If Tom Sanders’ assessment of his company’s Bombora project is as good as he paints, then surely in this market there’d be some expectation this ASX-listed stock hasn’t got long on this earth as an independent gold junior.

Speaking at Diggers & Dealers, the executive chairman effectively outlined a long list of reasons why, when combined, the junior should be in the crosshairs of a booming Australian gold mining sector.  In the  general order of his presentation the positives included: tier one location (100km east of Kalgoorlie); a potential single large open pit up to 2.5km long and about 250m deep; three stacked lode orientations (hence geologically similar to Golden Mile); 5000-6000oz per vertical metre (“great for open pits”); minimal drilling expected for (completing) full feasibility; continuity of mineralisation now proven … and so it went on.
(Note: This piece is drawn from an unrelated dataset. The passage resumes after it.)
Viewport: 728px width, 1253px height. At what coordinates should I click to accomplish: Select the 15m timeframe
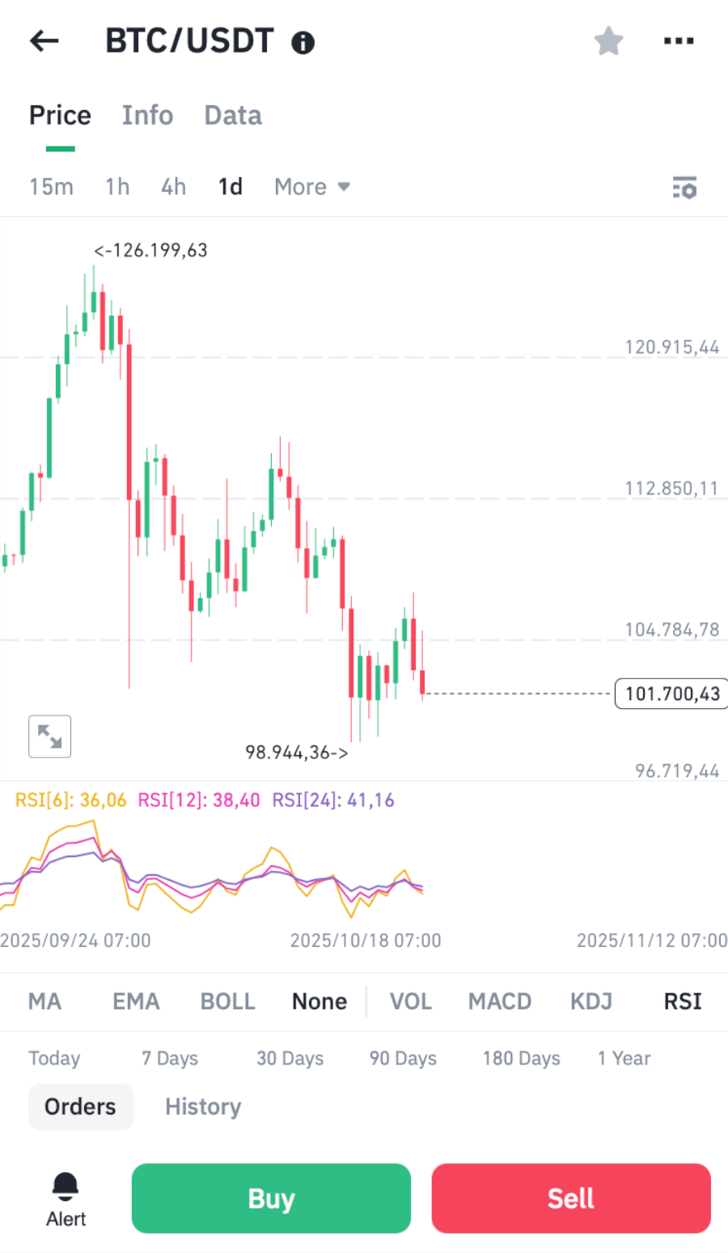click(51, 187)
According to Sanders, Breaker has made “at least one lode discovery each quarter for the last three years”, while the metallurgical results to date are said to point to low-cost processing.  There’s even a granted mining lease! 

Bombora lies between Saracen’s Carosue Dam operation and Silver Lake’s Karonie mine. Both of those companies are successful miners who’ve dabbled in M&A.
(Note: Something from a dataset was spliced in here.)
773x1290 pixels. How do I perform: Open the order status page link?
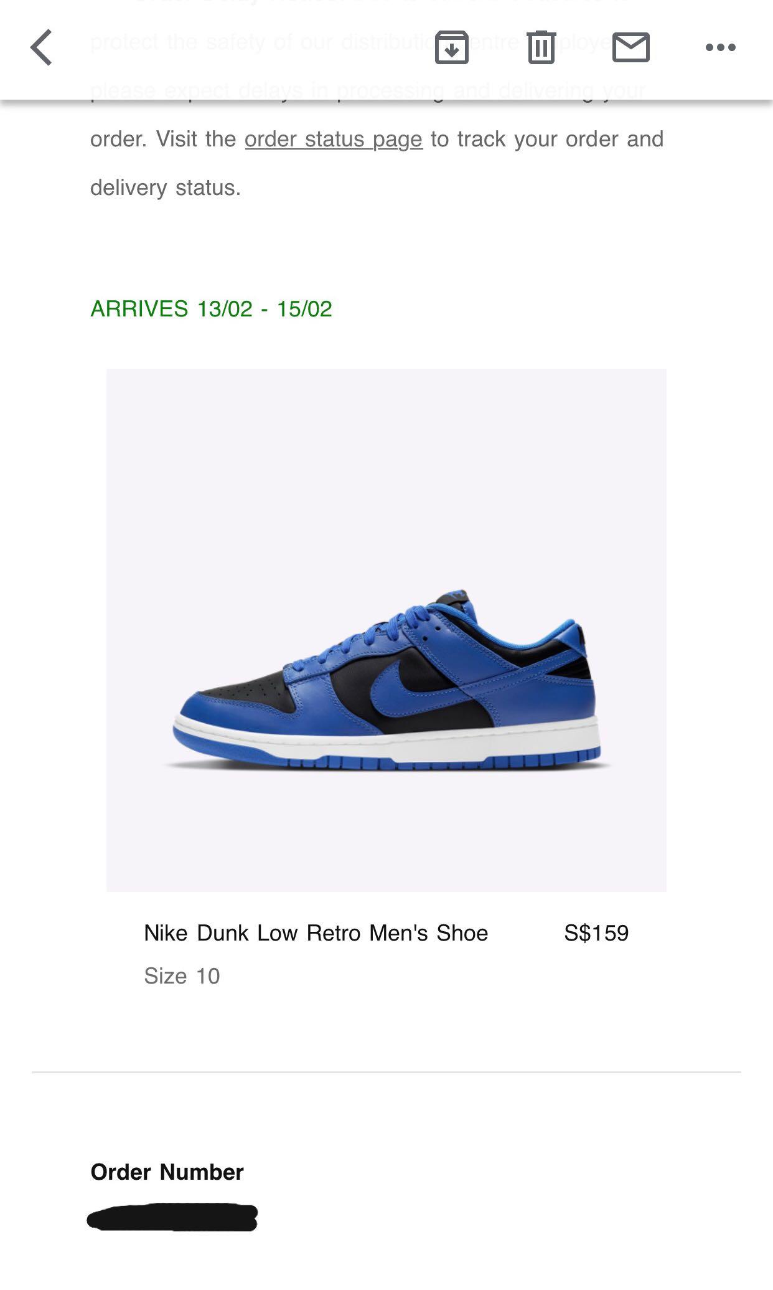click(x=334, y=139)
The first financials for Bombora are due to be revealed in late October when the results of a pre-feasibility study are revealed.  As per any director worth his salt, Sanders’ presentation claimed Breaker is cheaply valued by the market, pointing to unspecified “independent broker research” to back the assertion.  Breaker’s shares have recently been trading around the 40c share mark, though two years ago they spent a six month period in the 60-70c range.  Sanders’ presentation made a comparison between Breaker’s valuation per resource ounce (A$74/oz) versus that of peer Bellevue Resources ($169/oz), though the appropriateness of that comparison is debatable given Bellevue is a future underground play featuring a much higher grade resource.

Perhaps a more appropriate comparison would be with Calidus Resources, which also has resources of just over 1Moz, and which last month completed a PFS for a large open cut (plus underground) mining
operation near Marble Bar processing ore at about 2 million tonnes per annum – versus Breaker’s potential 2.5Mtpa. Calidus’ enterprise value per resource oz: $40/oz. Calidus presented earlier at Diggers & Dealers, and, as per Sanders, MD Dave Reeves believes his company is also undervalued.  New South Wales gold producer Alkane Resources has agreed with that assessment given it invested in Calidus at a then-premium to market earlier this year.

Will anyone be coming knocking at Sanders’ door?